[Start of section]

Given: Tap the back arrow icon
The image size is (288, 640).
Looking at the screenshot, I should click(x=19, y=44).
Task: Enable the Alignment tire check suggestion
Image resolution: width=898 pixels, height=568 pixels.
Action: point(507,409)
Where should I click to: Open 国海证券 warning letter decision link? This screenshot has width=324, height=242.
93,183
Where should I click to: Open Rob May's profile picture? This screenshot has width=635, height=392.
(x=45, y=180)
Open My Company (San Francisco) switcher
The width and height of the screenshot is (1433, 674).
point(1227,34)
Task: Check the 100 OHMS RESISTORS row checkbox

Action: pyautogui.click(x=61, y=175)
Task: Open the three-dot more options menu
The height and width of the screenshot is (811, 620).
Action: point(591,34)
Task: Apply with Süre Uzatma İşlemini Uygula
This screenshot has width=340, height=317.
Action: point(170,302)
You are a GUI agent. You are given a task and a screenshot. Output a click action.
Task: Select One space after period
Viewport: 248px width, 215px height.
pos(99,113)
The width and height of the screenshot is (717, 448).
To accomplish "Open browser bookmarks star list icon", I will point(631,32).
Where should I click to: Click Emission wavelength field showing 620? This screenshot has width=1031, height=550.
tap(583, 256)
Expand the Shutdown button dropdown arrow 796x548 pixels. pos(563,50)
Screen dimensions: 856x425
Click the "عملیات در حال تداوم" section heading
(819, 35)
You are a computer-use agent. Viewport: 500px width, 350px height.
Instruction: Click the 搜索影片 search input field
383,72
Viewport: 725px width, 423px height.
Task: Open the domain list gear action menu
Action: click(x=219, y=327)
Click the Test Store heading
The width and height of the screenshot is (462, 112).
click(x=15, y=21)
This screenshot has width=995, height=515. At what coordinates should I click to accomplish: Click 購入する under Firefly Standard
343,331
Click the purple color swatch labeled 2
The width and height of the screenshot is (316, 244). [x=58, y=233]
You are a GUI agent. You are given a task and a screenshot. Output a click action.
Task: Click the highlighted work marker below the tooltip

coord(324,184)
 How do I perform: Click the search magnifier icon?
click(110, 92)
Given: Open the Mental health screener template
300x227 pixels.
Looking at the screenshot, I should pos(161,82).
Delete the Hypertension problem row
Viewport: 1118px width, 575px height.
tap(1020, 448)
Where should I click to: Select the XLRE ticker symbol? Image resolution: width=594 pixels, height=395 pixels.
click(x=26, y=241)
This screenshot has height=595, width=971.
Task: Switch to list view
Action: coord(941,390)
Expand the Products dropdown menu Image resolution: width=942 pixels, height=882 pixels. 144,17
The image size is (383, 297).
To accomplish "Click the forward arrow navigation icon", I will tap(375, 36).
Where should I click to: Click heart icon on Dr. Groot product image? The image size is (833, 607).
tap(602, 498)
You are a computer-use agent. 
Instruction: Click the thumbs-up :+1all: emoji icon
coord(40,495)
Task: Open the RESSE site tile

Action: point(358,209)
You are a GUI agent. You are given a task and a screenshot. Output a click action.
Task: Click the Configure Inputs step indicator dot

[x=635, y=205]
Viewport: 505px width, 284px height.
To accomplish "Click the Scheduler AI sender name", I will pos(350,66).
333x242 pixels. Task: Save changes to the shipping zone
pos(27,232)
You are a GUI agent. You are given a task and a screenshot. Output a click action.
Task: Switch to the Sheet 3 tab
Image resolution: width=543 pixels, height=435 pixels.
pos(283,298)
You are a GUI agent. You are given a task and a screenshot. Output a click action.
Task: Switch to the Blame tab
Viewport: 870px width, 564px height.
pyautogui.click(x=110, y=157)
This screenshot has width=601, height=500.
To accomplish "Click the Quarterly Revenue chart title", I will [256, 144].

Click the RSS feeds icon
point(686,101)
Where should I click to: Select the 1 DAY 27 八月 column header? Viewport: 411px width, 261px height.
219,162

[End of section]

**WHAT YOU HAVE TO DO:** Beginning with the line that has "Click the Test Store heading" and ending with the line that has "Delete the Hypertension problem row", set down the lines above exactly and include no others.

**WRITTEN REPLY:**
Click the Test Store heading
The width and height of the screenshot is (462, 112).
click(x=15, y=21)
This screenshot has width=995, height=515. At what coordinates should I click to accomplish: Click 購入する under Firefly Standard
343,331
Click the purple color swatch labeled 2
The width and height of the screenshot is (316, 244). [x=58, y=233]
You are a GUI agent. You are given a task and a screenshot. Output a click action.
Task: Click the highlighted work marker below the tooltip

coord(324,184)
 How do I perform: Click the search magnifier icon?
click(110, 92)
Given: Open the Mental health screener template
300x227 pixels.
Looking at the screenshot, I should pos(161,82).
Delete the Hypertension problem row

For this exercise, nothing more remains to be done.